第3話「カニ、来襲」
一つの椅子に並んで座り、陽菜多の体温と、ご機嫌そうな鼻の音──今もぷぅぷぅ鳴いている──をすぐ隣に感じる。早くホームルームが始まってほしい。けれど、幼い頃に巣穴へ誘われた日から変わらない甘い匂いを、もう少しだけ近くで感じていたくもあった。
「いよっし、間に合った! みんな、おっはよーーー!」
その調子で陽菜多の存在に酔っていたら、教室に飛び込んできた元気すぎる挨拶に朝の余韻が吹き飛ばされる。
陽菜多は声の大きさに小さく反応したけれど、それを放った存在が誰なのかを認識すると、再び巣穴へと戻ったうさぎみたいに落ち着いた。

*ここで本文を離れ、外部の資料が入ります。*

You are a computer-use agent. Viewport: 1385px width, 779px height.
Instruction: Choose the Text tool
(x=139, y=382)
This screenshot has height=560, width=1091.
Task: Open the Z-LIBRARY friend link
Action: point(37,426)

「遥ちゃん、おは〜。今日は結構余裕あるんじゃない?」
「んふふ、今朝はご機嫌な朝食だったからね! カニカマサラダ、おいしいよね〜」
「星さん、本当にカニが好きだよね。でも、カニカマは魚のすり身なんだけど…」
「タラバガニも食べたことがあるあたしが『カニカマはほぼカニ』の評価を与えているから、ノンプロブレム♪」
その騒がしさの張本人が教室に入ると、多くのクラスメイトたちが声をかける。そちらへ注視しなくとも、会話の声音から親しげであることが察せられた。
私と陽菜多は昔からそういう集まりには積極的に参加していなくて、これまで通りの日常であれば、その中心人物とも接点がなく卒業を迎えていただろう。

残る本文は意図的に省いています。